**Provided text:**
+ + +

Von Daniken might have posed a more unanswerable question if he had concentrated on how the Great Pyramid was built instead of on the ropes and ruins, for the problem of how the ancient Egyptians hoisted all those stones 480' in the air has exercised many minds for a considerable time.

The usual answer is that the Egyptians constructed earth ramps up which they dragged the stones and you will sometimes see artists' impressions of the pyramid with this huge earth ramp stretching off to one side. Unfortunately, someone with a bit of engineering know-how calculated it all out and reckoned that you would need something like 2.5 times the pyramid's volume of earth and sand to construct such a ramp and the work of clearing it away afterwards would have taken nearly as long as building the pyramid - to say nothing of leaving traces that the archaeologists could not help but find.

That led to ever more ingenious ramps being devised. One popular one was a ramp that circled round the pyramid, resting on the steps formed by each course of stones. Engineers questioned the stability of such a ramp, particularly at the corners, as each of the blocks of stone and its rollers were manoeuvred through 90 degrees. By the time you reached the top, the ramp would be too steep as it had to rise the same height in a much shorter distance.

Then came the internal ramp theory, in which the ramp was built right up the middle of the pyramid, which was constructed on each side of the ramp. Go to Bing Images and enter "Great Pyramid ramp" as the search term and see some of the weird and wonderful ideas that have been proposed. You could also visit Top Secret Forum for illustrations and discussion of all these ideas.

An insight into what the ancient Egyptians actually did - as opposed to what theorists say they should have done - is given by the recent discovery at the ancient quarry site of Hatnub. This quarry is in the Eastern Desert about 40 miles south-east of el-Minya, so no-where near the Great Pyramid or any of the pyramids and in any case the stone found there is alabaster, not limestone. However the workers at the quarry were faced with the problem of getting their blocks of alabaster out of the quarry and up onto the desert floor where they could be manhandled towards their final destination.

+ + +

Stored dataset items:
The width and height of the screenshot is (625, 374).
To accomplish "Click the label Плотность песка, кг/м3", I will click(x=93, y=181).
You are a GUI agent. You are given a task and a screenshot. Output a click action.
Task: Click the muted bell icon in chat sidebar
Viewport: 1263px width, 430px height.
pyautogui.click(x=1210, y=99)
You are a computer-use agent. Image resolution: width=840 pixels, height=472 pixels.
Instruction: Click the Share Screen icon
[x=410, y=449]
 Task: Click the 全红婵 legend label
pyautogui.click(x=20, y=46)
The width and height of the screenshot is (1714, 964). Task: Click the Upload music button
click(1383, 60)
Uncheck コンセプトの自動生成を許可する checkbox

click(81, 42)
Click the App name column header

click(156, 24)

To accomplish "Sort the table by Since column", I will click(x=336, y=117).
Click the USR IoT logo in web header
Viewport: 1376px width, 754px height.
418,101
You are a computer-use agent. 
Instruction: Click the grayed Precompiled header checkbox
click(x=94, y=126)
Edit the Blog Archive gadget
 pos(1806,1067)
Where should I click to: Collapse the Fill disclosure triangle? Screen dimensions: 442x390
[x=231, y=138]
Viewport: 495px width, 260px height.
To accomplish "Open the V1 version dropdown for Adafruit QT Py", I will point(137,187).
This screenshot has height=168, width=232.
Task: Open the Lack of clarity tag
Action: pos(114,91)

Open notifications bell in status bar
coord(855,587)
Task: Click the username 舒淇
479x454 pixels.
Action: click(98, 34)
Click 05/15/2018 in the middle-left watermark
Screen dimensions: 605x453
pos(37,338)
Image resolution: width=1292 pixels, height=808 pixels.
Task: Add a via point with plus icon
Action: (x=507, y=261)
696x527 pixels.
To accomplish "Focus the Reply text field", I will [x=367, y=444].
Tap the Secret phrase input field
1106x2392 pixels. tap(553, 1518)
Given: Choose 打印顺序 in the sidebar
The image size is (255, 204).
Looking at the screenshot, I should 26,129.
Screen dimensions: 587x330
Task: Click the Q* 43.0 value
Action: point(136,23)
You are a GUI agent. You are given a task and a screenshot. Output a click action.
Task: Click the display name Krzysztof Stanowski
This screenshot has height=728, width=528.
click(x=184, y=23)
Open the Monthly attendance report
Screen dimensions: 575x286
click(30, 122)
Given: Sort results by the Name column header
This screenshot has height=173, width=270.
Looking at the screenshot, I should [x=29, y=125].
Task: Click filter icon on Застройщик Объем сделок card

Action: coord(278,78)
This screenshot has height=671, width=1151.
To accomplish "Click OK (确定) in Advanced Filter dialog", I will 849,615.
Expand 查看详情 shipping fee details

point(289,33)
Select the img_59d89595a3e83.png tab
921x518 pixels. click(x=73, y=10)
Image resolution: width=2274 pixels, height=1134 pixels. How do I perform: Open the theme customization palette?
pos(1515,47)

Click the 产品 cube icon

+ + +

**Requirements:**
1. From the passage on building the Great Pyramid, extract the portion starting at "The usual answer" and ending at "help but find.".
2. Answer these questions using the passage on building the Great Pyramid:
(a) How high in the air did the Egyptians have to hoist the stones?
(b) About how much earth and sand would a single earth ramp have needed, according to the engineering calculation?
(c) What kind of stone is found at the Hatnub quarry?
3. List every type of ramp that the passage on building the Great Pyramid describes as a proposed way of raising the stones.

**Solved problems:**
1.
The usual answer is that the Egyptians constructed earth ramps up which they dragged the stones and you will sometimes see artists' impressions of the pyramid with this huge earth ramp stretching off to one side. Unfortunately, someone with a bit of engineering know-how calculated it all out and reckoned that you would need something like 2.5 times the pyramid's volume of earth and sand to construct such a ramp and the work of clearing it away afterwards would have taken nearly as long as building the pyramid - to say nothing of leaving traces that the archaeologists could not help but find.

2.
(a) 480'
(b) Something like 2.5 times the pyramid's volume
(c) Alabaster

3.
- A huge earth ramp stretching off to one side of the pyramid
- A ramp that circled round the pyramid, resting on the steps formed by each course of stones
- An internal ramp built right up the middle of the pyramid